EY-Parthenon helped a New England-based academic medical system evaluate strategic opportunities for expansion and growth. The work included prioritizing settings of care by identifying both current capabilities and potential new ones.

The medical system was able to identify three to five priority settings after analyzing the payer mix, stand-alone unit economics, reimbursement outlook and value to the system from each.

Category-specific selection criteria were then identified for targets. The best selection criteria for each category was determined, with current market guidance from the system’s leadership team factored in. Targets were chosen and value cases helped enable revenue realization. The value cases included geographic analysis and a look at how expansion can be realized to enhance value to the system, including ability to address specific concerns about keeping patients in network. 

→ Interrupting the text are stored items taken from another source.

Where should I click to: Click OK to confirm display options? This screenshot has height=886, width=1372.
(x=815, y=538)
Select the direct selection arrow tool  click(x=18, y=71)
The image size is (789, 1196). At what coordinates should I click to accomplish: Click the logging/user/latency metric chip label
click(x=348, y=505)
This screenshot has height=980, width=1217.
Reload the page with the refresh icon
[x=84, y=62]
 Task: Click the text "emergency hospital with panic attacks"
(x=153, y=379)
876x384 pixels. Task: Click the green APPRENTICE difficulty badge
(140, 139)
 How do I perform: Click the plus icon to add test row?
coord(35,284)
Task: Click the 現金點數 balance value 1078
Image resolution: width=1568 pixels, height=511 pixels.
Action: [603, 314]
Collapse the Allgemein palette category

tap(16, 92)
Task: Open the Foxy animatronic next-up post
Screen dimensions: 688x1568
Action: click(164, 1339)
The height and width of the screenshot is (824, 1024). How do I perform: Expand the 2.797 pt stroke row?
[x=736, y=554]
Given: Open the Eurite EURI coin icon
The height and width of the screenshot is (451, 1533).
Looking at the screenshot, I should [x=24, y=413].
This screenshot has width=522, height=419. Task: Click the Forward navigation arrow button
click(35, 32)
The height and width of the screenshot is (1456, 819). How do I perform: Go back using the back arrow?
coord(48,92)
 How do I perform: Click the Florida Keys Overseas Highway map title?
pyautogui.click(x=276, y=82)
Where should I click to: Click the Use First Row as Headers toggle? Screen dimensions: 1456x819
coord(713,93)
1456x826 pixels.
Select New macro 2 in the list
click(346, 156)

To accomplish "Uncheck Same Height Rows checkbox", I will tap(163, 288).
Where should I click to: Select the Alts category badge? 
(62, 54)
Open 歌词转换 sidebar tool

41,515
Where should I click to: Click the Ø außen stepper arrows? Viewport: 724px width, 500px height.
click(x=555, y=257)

The result was that the system moved forward with an acquisition that fit the appropriate goals.

Kate Elfers, Shivam Jaitly and Navneet Dagar contributed to this article.

Summary

Many hospitals can benefit from M&A as they simultaneously try to offer patients different access to care, try to increase their negotiating ability with consolidated payers, and deal with new competitors from outside of traditional provider networks.

But M&A is not a one-size-fits-all solution. Hospital executives need to decide what they want to get out of a deal and which types of M&A will help them realize those strategic goals.